On Wednesday, due to a pump malfunctioned, too much chlorine was pumped into a public pool in Pleasant Grove, Utah causing dozens to be rushed to the hospital.
With public pools opening up for the summer, it is important to know what nasty substances can end up in the pool and what chlorine actually does to keep us safe, if at the right concentrations.
“It's like bleach, you put bleach in your laundry to clean your clothes, make sure they smell right, don’t have bacteria, don’t have dirt,” said Rich Monk, who has been the pool manager at the Garden City, Utah public pool for seven years.
“Well, the chlorine in the pool does virtually the same thing—this free chlorine interacts with bacteria, other microbes, dirt and sweat. And the free chlorine becomes hypochlorous acid. So, if you go into a pool, and smell something that smells like chlorine, what you are smelling is actually this hypochlorous acid.”

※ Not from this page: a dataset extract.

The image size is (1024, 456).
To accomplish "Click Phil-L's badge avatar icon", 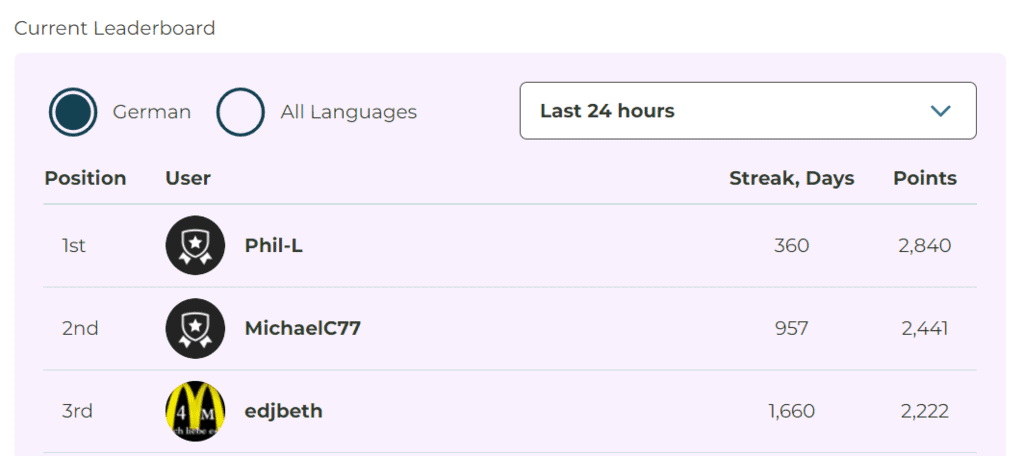I will point(195,245).
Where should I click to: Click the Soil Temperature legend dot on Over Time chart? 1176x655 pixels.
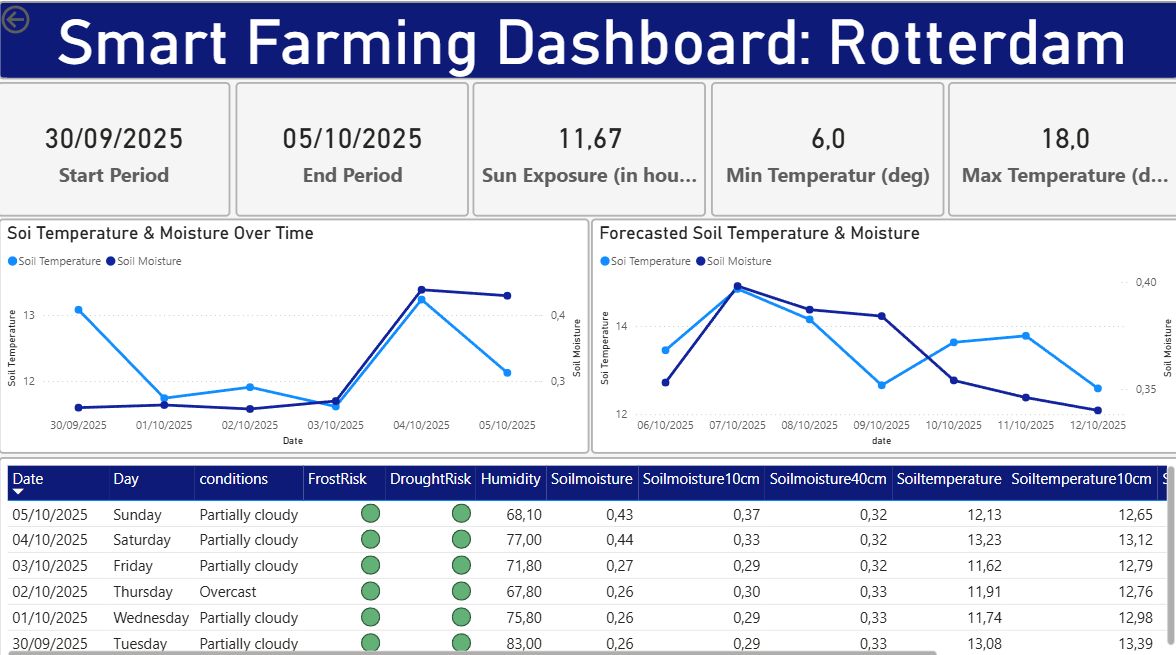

He said the ideal concentration of chlorine in their heated indoor pool is 2-4 parts per million- that means for every 1 million water molecules, 2-4 chlorine molecules are present.
While the right amount of chlorine eliminates harmful substances and keeps the pool safe, too much can be harmful. Earlier this week, the chlorine pump at the Pleasant Grove Veteran Memorial Pool malfunctioned and released too much chlorine into the pool. About 26 people were sent to the nearby hospital after symptoms of coughing, vomiting and bleeding from the nose.
Most public pools have an automatic sensor that detects when chlorine needs to be added and when the hypochlorous acid needs to be filtered out. Monk emphasized how important it is to shower and not use the pool as a bathroom.
“The best thing we tell people to do is to take a shower before they ever get in the water and that helps a great deal," he said. "I mean, we do keep the pool water clean and that 2-4 ppm does keep the water safe, but urine in the pool doesn’t go away. There’s no way to filter that out."